For most of the book Banville keeps up a nice tension between the literary compulsion to fully develop every character and the genre requirement to uncover the plot and identify the killers and their motives. He wobbles now and again, lingering longer than needed in a particular character’s point of view, but never to the point of exhausting the reader’s patience.

Val McDermid has been producing mysteries since the 1970s, when she started out as a lesbian-feminist writer with a lesbian-feminist reporter as her series sleuth. More than two-dozen books later, including Wire in the Blood, she has long since gained the attention of discerning readers outside the mystery ranks. In her latest, The Grave Tattoo, McDermid writes with a serene confidence that allows her to delve deeply into the lives of any number of credible characters, hooking us on their personal, professional and romantic conflicts before introducing even the first scent of blood.

Struggling Wordsworth scholar Jane Gresham is waiting tables in London to make ends meet when a tattooed “bog body” turns up in the Lake District where she grew up. The body, also dating from the 17th century, bears tattoos suggesting a sojourn in the South Seas, reviving a local legend that Fletcher Christian, leader of the Bounty mutineers, returned home from Pitcairn Island before he died.

Gresham has a theory that Christian shared his story with childhood chum Wordsworth, who turned it into an epic poem. Now she takes a break from her university teaching assistantship to go home and try to find the lost document in the family papers of longtime Lake District families. Almost as soon as she gets home, people start dying under suspicious circumstances.

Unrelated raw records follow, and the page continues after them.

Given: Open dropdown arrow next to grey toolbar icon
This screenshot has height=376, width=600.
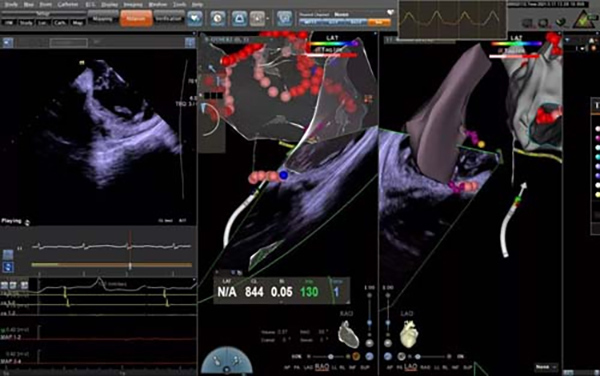Looking at the screenshot, I should 267,19.
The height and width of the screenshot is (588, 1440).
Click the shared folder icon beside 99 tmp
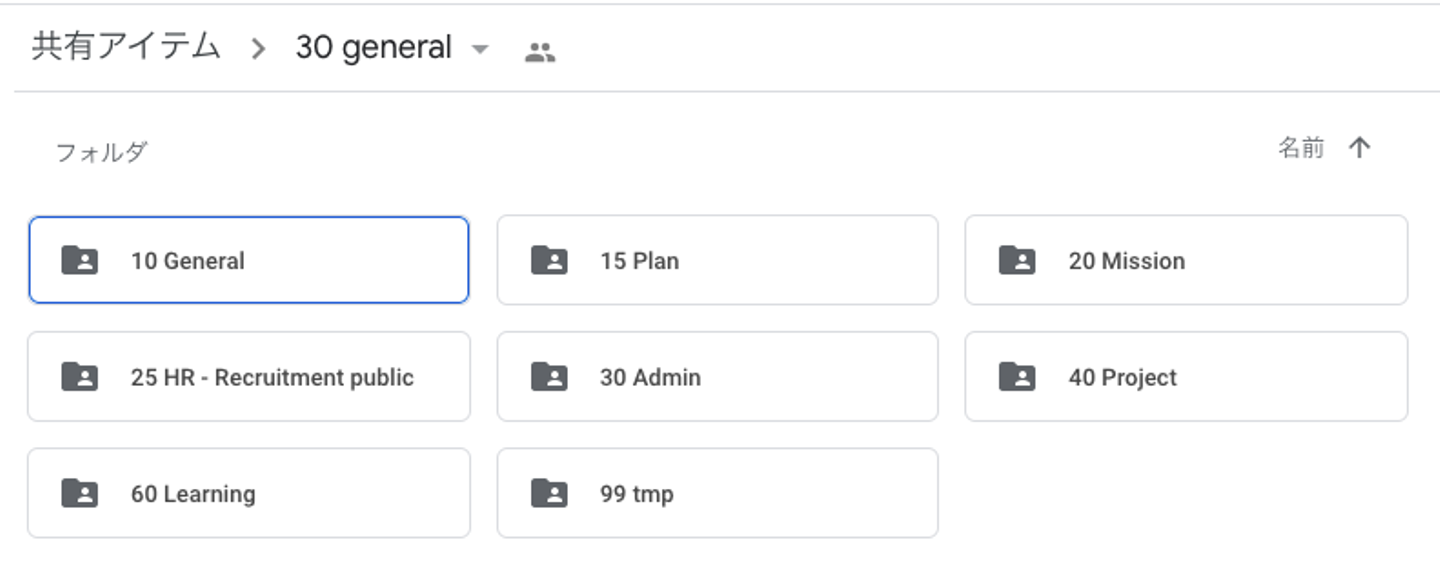pyautogui.click(x=549, y=493)
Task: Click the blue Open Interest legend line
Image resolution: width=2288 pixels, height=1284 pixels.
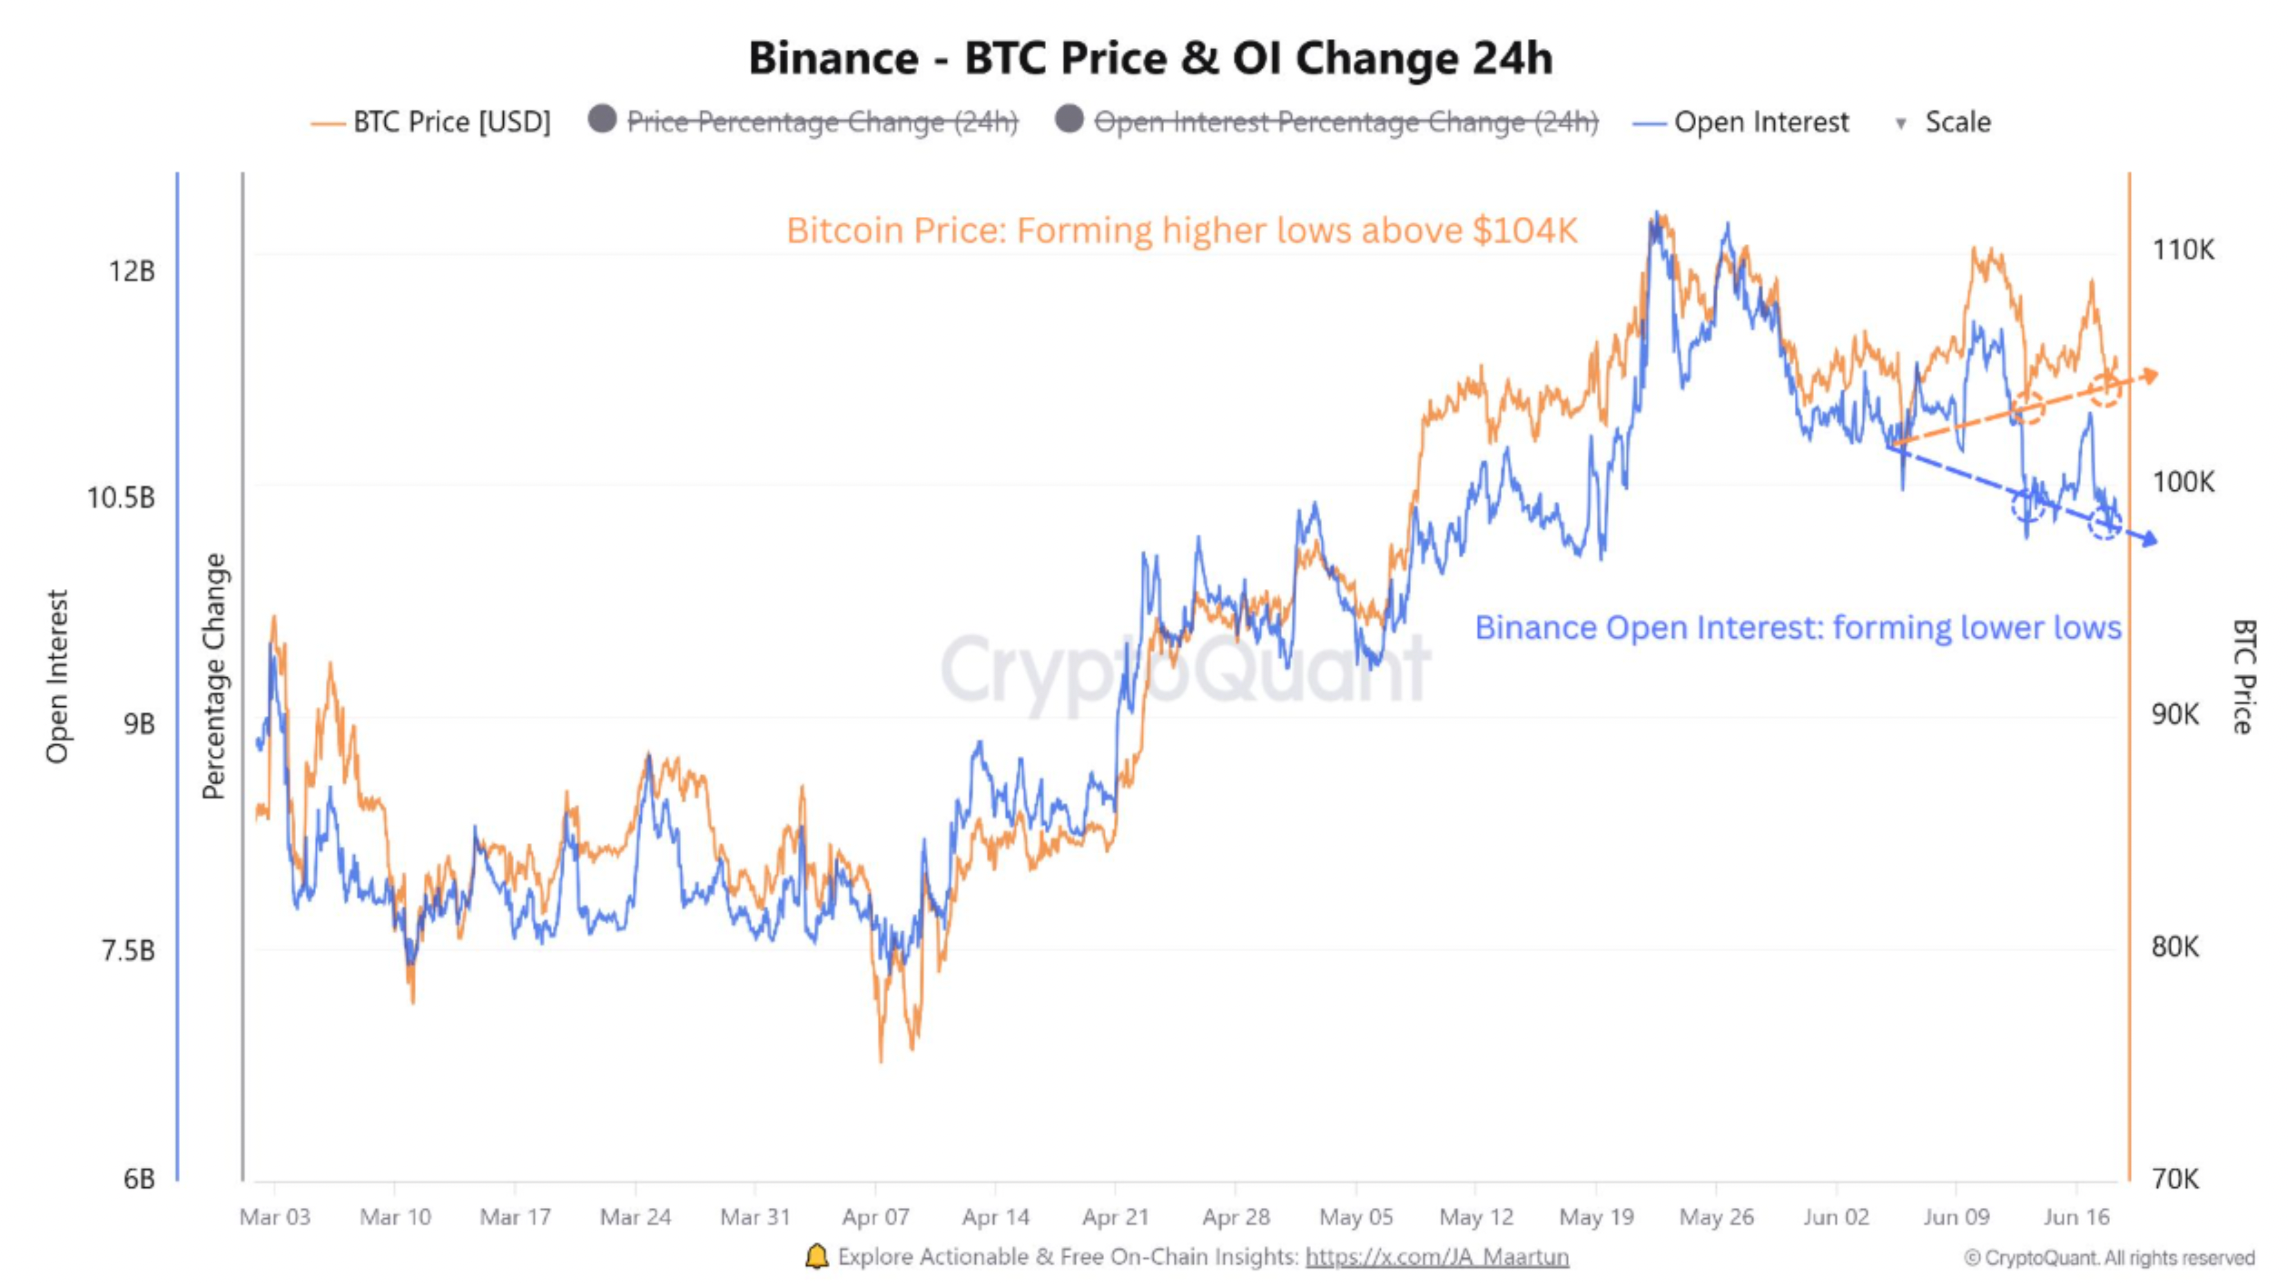Action: point(1649,124)
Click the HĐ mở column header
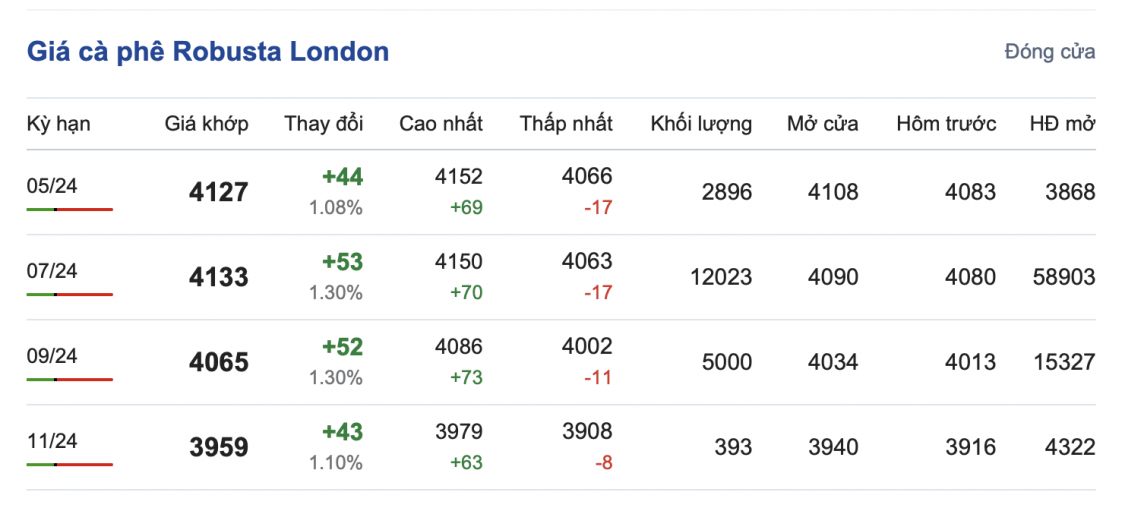Viewport: 1144px width, 530px height. tap(1062, 124)
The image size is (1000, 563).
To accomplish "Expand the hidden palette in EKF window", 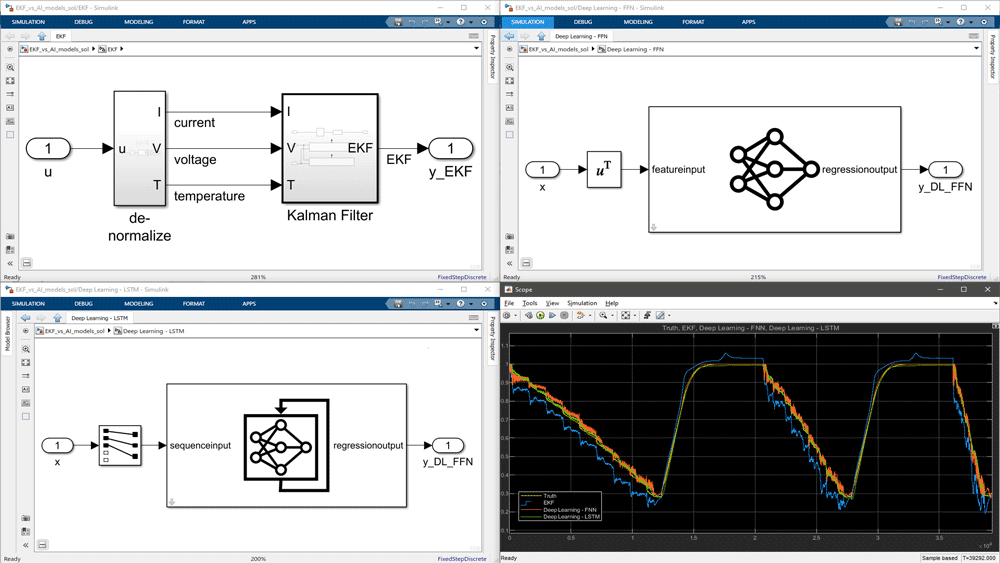I will click(10, 263).
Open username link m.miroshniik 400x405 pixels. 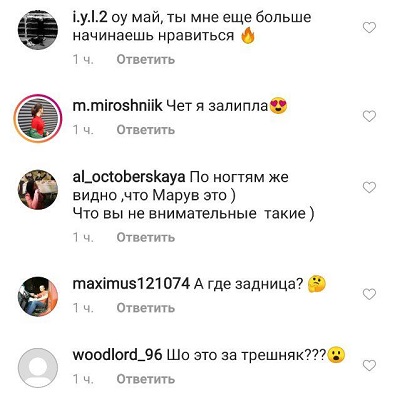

Meanwhile, Tenille, a 13-year-old from the tough London neighborhood where Gresham rents a bed-sit, runs afoul of police after her aunt’s troublesome boyfriend is murdered. Beguiled by Tenille’s love of poetry, Gresham befriended the girl, who now follows her to the country and becomes involved in hiding from police and helping search for the lost manuscript

Others searching for the valuable document include Gresham’s charming, greedy ex-boyfriend, while River Wilde, a beautiful and ambitious young pathologists, has taken an interest in producing a television series about the bog body.

Some of these elements veer toward the cartoonish, but McDermid mixes them all together with a deft touch. From the business practices of London gangsters to the back-stabbings of academic allies to the small-mindedness of rural folk, McDermid gets everything just right, with just enough atmosphere, character development and period detail to lend weight to the gaudier pleasures of who killed whom and why. Throughout the narrative McDermid maintains a nice tone of realism.

The Grave Tattoo, though very different in tone, juggles much the same weight of character development vs. genre custom as Banville does in Christine Falls. Call it a tie. McDermid writes with a bit more speed, Banville with a bit more heft, but both deliver satisfying mysteries with characters always fascinating, if not always likable.